Neti & Nasya: Two Powerful Ayurvedic Spring Time Tools

Updated: Apr 18

Spring is upon us! And for those in the Ayurvedic world, this means Kapha season. Daffodils are popping up, the weather is warming up, and growth is happening all around us. Within all of this fresh spring activity, many of us are recovering from lingering colds, coughs, allergies and even the flu. Even though the Spring brings beauty, light and warmth; the transition into spring weather and Kapha season can be rather challenging for our bodies; especially our respiratory systems. So, what's a yogi to do? Neti and Nasya are two powerful tools that you can use to transition into Spring.

Neti and Nasya are traditional Ayurvedic elements and treatments that are commonly part of the Dinacharya, but can also be a more acute tool for application of medicinal herbs, clearing of the nasal passages, increase the flow of Prana (life force), and deepen your Pranayama (breath work) practice.

Collected data entries
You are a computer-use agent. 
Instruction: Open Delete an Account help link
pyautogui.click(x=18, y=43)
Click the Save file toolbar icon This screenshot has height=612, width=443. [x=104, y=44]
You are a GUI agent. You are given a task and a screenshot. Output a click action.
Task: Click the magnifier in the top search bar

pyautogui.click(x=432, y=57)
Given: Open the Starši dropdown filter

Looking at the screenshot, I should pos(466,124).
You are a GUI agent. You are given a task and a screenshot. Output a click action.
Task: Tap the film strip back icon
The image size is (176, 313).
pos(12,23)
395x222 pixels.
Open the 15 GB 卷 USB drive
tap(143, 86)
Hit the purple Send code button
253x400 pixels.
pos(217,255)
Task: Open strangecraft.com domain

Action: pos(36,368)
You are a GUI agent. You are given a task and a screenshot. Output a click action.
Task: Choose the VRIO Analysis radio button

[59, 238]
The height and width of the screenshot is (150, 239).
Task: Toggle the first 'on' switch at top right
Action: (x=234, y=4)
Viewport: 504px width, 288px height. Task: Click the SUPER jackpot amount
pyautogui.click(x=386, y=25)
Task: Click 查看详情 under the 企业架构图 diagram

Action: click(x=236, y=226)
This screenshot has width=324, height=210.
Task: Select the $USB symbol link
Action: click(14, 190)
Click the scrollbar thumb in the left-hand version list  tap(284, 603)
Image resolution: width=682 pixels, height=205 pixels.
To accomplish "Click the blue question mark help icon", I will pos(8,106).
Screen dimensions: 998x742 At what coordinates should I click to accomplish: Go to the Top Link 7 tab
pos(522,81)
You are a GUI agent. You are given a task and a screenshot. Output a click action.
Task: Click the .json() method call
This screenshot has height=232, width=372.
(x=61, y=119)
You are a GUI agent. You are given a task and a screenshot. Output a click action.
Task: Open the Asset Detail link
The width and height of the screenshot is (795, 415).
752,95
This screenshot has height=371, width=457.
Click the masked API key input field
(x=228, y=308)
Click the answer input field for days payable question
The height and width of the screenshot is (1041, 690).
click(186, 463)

- **Assignment**: According to the passage on Neti and Nasya, what season does spring mean for those in the Ayurvedic world? This listing has no connection to the passage on Neti and Nasya.

- **Task response**: Kapha season